Reproduce the entries shown below only from the line with "The image size is (1280, 720)." down to the line with "Given: Open row actions for Cloudy Sky", keeping both end lines and copying each one exactly.

### Records shown
◆ ◆ ◆
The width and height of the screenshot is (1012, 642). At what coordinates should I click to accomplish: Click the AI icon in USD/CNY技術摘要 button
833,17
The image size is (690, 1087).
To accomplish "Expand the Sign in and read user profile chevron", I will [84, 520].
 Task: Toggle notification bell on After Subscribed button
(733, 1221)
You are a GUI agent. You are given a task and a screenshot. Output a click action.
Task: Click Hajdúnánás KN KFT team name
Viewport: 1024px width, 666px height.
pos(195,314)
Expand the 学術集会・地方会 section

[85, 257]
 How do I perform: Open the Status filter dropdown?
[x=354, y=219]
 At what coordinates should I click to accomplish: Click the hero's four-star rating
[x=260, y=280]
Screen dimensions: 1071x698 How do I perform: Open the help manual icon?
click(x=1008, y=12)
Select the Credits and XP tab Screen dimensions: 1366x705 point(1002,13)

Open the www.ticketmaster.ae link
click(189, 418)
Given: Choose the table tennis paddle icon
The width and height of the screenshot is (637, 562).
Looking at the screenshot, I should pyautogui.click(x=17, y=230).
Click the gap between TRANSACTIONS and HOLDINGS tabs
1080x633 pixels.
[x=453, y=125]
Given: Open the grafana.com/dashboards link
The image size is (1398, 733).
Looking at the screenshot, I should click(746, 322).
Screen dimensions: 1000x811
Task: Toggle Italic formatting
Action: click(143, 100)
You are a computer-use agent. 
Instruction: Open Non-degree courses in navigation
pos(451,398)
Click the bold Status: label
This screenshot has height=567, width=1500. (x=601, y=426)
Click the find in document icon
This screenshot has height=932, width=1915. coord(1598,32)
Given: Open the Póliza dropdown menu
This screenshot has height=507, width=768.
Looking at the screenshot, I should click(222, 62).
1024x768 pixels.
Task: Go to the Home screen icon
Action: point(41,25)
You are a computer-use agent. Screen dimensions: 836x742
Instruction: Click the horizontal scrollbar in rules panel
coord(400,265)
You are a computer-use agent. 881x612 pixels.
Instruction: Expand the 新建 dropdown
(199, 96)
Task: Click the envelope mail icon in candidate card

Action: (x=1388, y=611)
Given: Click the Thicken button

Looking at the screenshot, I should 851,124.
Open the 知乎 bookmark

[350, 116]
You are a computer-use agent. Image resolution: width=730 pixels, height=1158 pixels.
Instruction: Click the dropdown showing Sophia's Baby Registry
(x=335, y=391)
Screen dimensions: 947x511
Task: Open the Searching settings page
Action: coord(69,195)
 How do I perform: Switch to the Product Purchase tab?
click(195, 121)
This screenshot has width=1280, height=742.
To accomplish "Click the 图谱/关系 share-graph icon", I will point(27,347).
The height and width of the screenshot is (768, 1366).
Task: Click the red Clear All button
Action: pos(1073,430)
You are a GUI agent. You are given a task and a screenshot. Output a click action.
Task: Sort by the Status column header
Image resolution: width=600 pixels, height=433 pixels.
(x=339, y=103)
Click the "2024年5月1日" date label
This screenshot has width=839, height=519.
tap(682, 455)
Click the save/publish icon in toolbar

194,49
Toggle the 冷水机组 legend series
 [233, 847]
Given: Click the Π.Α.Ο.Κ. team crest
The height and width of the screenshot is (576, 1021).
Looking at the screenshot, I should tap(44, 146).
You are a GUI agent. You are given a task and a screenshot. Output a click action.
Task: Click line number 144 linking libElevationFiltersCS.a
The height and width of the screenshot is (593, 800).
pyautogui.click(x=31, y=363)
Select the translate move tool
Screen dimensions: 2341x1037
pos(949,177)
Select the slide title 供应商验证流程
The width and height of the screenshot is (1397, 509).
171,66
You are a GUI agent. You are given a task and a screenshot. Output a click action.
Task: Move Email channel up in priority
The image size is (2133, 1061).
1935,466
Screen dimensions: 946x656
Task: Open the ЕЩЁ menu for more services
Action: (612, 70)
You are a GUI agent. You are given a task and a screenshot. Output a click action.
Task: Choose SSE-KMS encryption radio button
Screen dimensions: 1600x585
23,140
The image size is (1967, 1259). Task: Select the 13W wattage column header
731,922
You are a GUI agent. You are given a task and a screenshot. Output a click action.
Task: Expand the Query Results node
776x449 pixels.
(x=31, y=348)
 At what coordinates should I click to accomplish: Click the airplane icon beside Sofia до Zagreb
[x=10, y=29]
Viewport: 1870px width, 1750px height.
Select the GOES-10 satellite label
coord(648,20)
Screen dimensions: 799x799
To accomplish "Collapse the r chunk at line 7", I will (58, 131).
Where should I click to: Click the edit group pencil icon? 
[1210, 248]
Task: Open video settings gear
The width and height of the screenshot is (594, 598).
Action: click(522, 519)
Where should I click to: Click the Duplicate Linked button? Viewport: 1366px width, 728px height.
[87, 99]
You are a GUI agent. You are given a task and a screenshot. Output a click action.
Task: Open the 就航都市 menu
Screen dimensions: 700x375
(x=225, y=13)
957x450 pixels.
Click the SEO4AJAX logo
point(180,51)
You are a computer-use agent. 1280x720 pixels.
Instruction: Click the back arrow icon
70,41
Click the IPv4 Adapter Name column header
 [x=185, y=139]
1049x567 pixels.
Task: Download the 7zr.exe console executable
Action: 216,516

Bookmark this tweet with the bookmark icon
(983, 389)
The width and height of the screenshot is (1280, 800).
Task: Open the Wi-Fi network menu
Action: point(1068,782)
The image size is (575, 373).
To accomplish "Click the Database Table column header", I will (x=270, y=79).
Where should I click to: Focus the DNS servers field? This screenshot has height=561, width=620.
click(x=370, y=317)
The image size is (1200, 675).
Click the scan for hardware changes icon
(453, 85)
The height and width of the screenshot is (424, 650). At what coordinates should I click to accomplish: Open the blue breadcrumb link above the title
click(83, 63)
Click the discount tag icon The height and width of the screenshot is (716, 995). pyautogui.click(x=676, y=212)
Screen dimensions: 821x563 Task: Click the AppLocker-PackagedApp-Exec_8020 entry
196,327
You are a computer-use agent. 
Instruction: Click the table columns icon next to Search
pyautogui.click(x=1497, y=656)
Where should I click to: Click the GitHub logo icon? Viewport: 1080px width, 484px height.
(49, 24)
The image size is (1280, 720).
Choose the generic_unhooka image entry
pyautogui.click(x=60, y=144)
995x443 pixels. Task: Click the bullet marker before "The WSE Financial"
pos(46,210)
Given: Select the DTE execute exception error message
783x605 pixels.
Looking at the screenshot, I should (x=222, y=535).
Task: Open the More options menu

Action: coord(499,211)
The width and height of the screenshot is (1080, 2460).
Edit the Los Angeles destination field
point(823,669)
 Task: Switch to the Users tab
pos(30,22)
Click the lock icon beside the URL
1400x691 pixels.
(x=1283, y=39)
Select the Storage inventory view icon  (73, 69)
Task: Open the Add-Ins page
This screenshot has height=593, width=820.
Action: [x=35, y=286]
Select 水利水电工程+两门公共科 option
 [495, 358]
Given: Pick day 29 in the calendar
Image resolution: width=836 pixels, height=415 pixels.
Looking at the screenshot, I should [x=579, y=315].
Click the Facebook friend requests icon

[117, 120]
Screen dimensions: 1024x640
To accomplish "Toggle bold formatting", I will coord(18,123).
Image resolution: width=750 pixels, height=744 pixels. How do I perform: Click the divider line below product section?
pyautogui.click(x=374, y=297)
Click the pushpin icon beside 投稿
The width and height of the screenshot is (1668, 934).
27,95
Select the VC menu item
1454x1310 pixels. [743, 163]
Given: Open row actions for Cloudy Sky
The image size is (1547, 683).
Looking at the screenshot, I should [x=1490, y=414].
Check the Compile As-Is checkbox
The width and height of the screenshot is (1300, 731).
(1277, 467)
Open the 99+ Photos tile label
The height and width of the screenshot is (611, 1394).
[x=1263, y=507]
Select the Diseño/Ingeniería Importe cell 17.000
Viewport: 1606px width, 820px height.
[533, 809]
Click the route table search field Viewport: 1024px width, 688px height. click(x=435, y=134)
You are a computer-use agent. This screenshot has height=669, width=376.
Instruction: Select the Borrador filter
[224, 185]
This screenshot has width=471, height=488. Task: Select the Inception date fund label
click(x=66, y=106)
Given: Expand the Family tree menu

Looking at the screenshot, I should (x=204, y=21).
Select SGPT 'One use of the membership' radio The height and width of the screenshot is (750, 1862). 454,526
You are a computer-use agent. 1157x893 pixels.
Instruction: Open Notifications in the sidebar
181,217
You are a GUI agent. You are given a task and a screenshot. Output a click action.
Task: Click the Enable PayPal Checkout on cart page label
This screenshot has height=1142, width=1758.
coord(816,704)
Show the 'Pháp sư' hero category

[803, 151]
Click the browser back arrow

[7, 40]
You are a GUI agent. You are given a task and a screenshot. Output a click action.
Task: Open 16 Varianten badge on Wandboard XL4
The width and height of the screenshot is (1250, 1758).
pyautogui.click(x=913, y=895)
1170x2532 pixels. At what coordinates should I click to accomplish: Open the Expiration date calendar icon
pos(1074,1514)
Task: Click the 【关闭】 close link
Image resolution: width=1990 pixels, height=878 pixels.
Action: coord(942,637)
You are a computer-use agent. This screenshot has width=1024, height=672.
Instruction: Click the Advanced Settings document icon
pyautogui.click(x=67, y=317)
◆ ◆ ◆
### Task answer
The image size is (1280, 720).
Choose the generic_unhooka image entry
pyautogui.click(x=60, y=144)
995x443 pixels. Task: Click the bullet marker before "The WSE Financial"
pos(46,210)
Given: Select the DTE execute exception error message
783x605 pixels.
Looking at the screenshot, I should (x=222, y=535).
Task: Open the More options menu

Action: coord(499,211)
The width and height of the screenshot is (1080, 2460).
Edit the Los Angeles destination field
point(823,669)
 Task: Switch to the Users tab
pos(30,22)
Click the lock icon beside the URL
1400x691 pixels.
(x=1283, y=39)
Select the Storage inventory view icon  (73, 69)
Task: Open the Add-Ins page
This screenshot has height=593, width=820.
Action: [x=35, y=286]
Select 水利水电工程+两门公共科 option
 [495, 358]
Given: Pick day 29 in the calendar
Image resolution: width=836 pixels, height=415 pixels.
Looking at the screenshot, I should [x=579, y=315].
Click the Facebook friend requests icon

[117, 120]
Screen dimensions: 1024x640
To accomplish "Toggle bold formatting", I will coord(18,123).
Image resolution: width=750 pixels, height=744 pixels. How do I perform: Click the divider line below product section?
pyautogui.click(x=374, y=297)
Click the pushpin icon beside 投稿
The width and height of the screenshot is (1668, 934).
27,95
Select the VC menu item
1454x1310 pixels. [743, 163]
Given: Open row actions for Cloudy Sky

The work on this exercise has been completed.